Rezekne
"The Heart of Latgale": destroyed 2/3 in WWII bombing, rebuilt by Soviet dairy industry. 63 km from Russia, half Russian-speaking, largest eastern EU border town.
Rēzekne calls itself "The Heart of Latgale"—and the heart nearly stopped beating in 1944. Soviet air bombing destroyed two-thirds of the city. Of 13,300 pre-war residents, only 5,000 remained by war's end. Among the dead: 5,000 Jews killed in a single day in 1941, erasing what had been over half the population.
The city sits on seven hills, 63 km from the Russian border, at the crossing of two strategic railways: Moscow-Ventspils and Warsaw-St. Petersburg. The Livonian Order built a castle here in 1285 (Rositten). In 1772, the first partition of Poland delivered Rēzekne to the Russian Empire.

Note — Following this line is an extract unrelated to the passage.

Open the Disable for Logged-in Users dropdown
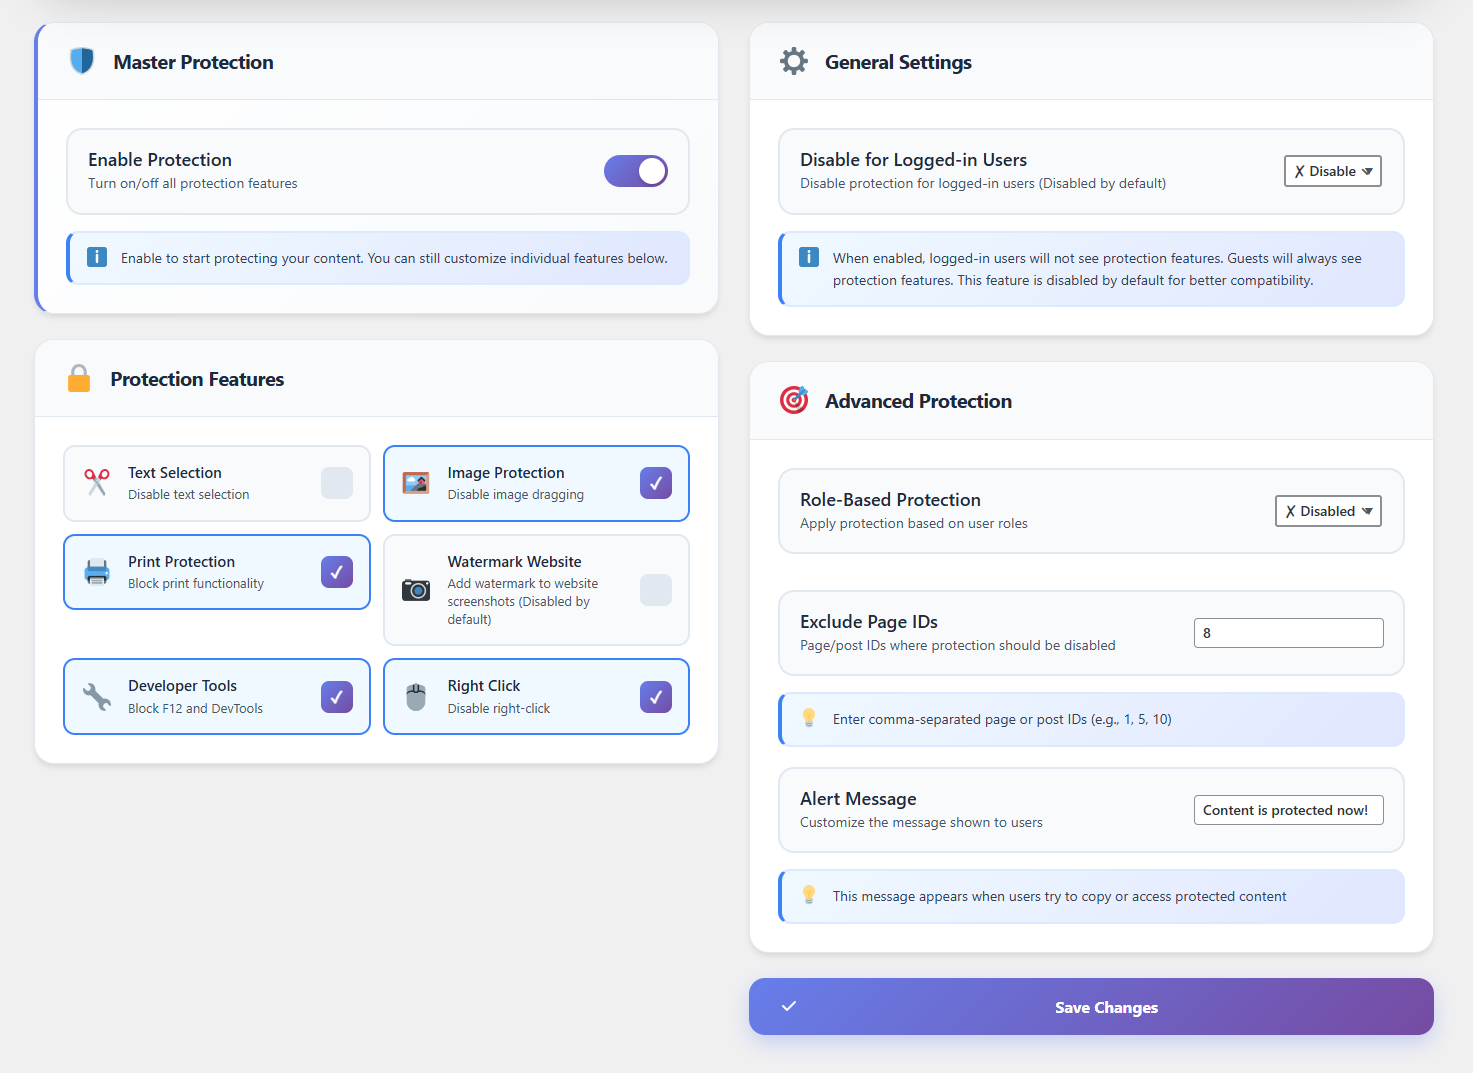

Soviet industrialization rebuilt what bombing destroyed. A canned milk plant (1957) and milking equipment factory (1962) drew thousands of Russian workers. Today, roughly half of Rēzekne's 30,000 residents speak Russian. It's the second-densest city in Latvia after Riga, the seventh-largest overall.
By 2026, Rēzekne's strategic position—railway junction, EU-Russia border, Latgalian cultural center—will matter more as Baltic security dynamics intensify.